Roughly 5.5 million women throughout North America have endometriosis. Endometriosis was at one time coined “husbanditis” because the pain that characterizes endometriosis was seen as a woman’s excuse to get out of her marital duties. In the past, treating women who complained of pelvic pain ranged from tranquilizers to hysterectomies. Unfortunately, many women today are still being told that their symptoms are “in their heads” when, in fact, endometriosis is a physical disease causing real physical symptoms. What happens is that endometrial tissue forms outside the uterus in other areas of the body. This tissue then develops into small growths, or tumors. (Doctors may also refer to these growths as nodules, lesions, or implants.) These growths are usually benign (noncancerous) and are simply a normal type of tissue in an abnormal location. Cancers that arise in conjunction with endometriosis appear to be very rare. Endometriosis is sometimes referred to in the medical literature as a pseudocyst endometrioma.

The most common location of these endometrial growths is in the pelvic region, which affects the ovaries, the fallopian tubes, the ligaments supporting the uterus, the outer surface of the uterus, and the lining of the pelvic cavity. Some 40 to 50 percent of the growths are in the ovaries and fallopian tubes. Sometimes the growths are found in abdominal surgery scars, on the intestines, in the rectum, and on the bladder, vagina, cervix, and vulva. Other locations include the lung, arm, thigh, and other places outside the abdomen, but these are rare.

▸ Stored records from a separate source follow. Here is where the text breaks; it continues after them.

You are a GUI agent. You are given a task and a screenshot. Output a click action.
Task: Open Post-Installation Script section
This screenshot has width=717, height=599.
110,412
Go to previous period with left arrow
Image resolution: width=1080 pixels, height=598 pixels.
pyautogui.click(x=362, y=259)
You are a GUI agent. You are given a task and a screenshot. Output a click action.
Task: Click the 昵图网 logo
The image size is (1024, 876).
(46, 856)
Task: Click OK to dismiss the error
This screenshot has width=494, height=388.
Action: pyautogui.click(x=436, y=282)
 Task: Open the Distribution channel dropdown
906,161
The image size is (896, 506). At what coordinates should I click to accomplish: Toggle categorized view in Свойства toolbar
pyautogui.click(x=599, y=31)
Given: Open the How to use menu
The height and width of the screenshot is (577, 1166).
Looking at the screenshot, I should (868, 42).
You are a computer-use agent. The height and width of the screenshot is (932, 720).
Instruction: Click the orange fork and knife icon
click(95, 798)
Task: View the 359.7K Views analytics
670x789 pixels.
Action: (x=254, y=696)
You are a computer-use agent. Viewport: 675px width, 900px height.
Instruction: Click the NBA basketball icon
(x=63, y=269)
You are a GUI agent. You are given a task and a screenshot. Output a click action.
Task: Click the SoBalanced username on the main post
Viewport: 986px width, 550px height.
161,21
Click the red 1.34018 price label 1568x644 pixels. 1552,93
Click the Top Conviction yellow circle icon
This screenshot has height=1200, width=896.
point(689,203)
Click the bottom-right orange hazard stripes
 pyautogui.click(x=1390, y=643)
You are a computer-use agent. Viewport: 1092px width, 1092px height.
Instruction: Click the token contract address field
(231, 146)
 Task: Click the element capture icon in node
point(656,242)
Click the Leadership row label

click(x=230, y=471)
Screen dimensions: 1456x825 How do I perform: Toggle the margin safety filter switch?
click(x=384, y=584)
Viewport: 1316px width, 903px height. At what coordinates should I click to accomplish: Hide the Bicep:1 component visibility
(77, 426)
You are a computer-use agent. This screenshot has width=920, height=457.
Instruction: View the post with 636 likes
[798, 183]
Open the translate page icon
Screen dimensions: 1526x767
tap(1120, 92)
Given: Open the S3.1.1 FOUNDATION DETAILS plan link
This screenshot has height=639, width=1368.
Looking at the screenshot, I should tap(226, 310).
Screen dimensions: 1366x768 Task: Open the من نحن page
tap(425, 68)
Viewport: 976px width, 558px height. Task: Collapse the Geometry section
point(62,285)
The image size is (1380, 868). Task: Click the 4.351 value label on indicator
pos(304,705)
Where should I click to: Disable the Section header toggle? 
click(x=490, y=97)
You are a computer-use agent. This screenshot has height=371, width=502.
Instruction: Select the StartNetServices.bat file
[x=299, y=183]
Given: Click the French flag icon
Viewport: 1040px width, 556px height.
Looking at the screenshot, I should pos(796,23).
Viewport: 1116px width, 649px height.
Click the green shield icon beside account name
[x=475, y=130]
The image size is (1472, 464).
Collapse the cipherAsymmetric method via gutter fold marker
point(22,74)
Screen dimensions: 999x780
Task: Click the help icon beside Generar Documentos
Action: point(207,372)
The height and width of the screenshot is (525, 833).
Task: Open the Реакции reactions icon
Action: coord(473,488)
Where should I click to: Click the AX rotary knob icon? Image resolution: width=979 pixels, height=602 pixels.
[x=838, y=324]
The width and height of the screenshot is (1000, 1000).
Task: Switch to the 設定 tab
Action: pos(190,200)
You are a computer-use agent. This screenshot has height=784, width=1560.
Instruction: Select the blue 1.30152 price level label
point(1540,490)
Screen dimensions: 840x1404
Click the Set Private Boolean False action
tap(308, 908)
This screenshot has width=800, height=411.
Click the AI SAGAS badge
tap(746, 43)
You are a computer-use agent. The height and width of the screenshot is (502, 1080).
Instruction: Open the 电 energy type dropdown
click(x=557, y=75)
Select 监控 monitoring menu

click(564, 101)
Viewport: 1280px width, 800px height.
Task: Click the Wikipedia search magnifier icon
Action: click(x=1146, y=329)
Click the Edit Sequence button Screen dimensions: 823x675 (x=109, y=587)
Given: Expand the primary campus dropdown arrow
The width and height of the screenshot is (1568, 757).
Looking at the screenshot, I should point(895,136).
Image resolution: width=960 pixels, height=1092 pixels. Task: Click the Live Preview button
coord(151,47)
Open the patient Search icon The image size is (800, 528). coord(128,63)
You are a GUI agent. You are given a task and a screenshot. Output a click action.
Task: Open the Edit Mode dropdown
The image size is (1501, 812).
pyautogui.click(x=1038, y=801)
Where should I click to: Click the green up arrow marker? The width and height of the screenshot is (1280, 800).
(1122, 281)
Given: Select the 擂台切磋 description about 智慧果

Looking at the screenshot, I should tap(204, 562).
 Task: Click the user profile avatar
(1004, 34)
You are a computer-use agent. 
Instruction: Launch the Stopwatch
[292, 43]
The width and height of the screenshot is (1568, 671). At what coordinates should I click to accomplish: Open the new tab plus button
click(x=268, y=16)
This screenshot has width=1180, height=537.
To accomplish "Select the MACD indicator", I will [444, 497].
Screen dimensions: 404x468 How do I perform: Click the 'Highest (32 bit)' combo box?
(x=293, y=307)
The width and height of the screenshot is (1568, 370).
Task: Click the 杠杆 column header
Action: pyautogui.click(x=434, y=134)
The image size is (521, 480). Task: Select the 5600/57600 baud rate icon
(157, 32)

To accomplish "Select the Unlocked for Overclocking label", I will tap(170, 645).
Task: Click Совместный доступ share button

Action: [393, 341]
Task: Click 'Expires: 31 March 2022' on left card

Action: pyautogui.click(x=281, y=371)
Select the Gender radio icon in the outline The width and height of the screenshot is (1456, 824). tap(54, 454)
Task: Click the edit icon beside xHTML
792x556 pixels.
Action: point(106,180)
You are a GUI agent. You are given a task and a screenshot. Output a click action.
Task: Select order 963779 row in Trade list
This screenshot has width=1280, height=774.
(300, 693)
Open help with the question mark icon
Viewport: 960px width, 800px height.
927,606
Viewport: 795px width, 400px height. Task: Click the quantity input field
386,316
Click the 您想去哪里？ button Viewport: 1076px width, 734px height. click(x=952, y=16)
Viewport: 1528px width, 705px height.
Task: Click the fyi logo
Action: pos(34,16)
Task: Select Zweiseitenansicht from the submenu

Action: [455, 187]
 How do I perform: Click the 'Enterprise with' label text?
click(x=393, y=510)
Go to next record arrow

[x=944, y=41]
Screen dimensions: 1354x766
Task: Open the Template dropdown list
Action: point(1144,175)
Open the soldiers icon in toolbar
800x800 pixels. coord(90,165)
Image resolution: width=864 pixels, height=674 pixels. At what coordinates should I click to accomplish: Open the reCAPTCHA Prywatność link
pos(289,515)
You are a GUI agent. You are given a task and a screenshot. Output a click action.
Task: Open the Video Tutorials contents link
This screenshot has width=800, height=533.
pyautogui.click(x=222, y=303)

Since these growths are in fact pieces of uterine lining, they behave like uterine lining, responding to the hormonal cycle and trying to shed every month. These growths are blind – they can’t see where they are and think they’re in the uterus. This is a huge problem during menstruation; when the growths start shedding, there’s no vagina for them to pass through, so they have nowhere to go. The result is internal bleeding, degeneration of the blood and tissue shed from the growths, inflammation of the surrounding areas, and formation of scar tissue. Depending on where these growths are located, they can rupture and spread to new areas, cause intestinal bleeding or obstruction (if they’re in or near the intestines), or interfere with bladder function (if they’re on or near the bladder). Infertility affects about 30 to 40 percent of endometriosis sufferers, and as the disease progresses, infertility is often inevitable.

The most common symptoms of endometriosis are pain before and during periods (much worse than normal menstrual cramps), pain during or after intercourse, and heavy or irregular bleeding. Other symptoms may include fatigue, painful bowel movements with periods, lower back pain with periods, diarrhea and/or constipation with periods, and intestinal upset with periods. If the bladder is involved, there may be painful urination and blood in the urine with periods. Irregular menstrual cycles and heavier flows are also associated with endometriosis, but women with severe endometriosis usually continue to have regular, albeit painful, periods. Some women with endometriosis may have no symptoms at all. It’s important to note that the amount of pain is not necessarily related to the extent or size of the growths. Tiny growths, called petechiae, have been found to be more active in producing prostaglandins, which may explain the significant symptoms that seem to occur with smaller growths.

Endometriosis can vary in terms of severity. Like other diseases, it is categorized into four stages-the higher the number, the more severe the endometriosis. Stage I is when your endometriosis is minimal and still very thin and “filmy,” hence easier to treat. Stage II is mild endometriosis; the endometriosis is still on the thin side but is situated more deeply into your surrounding tissues. Stage III is moderate endometriosis; here, your endometriosis is denser, mixed with some stage I or stage II symptoms. Stage IV means severe endometriosis. In this case, the endometriosis is dense and deep, a bad combination.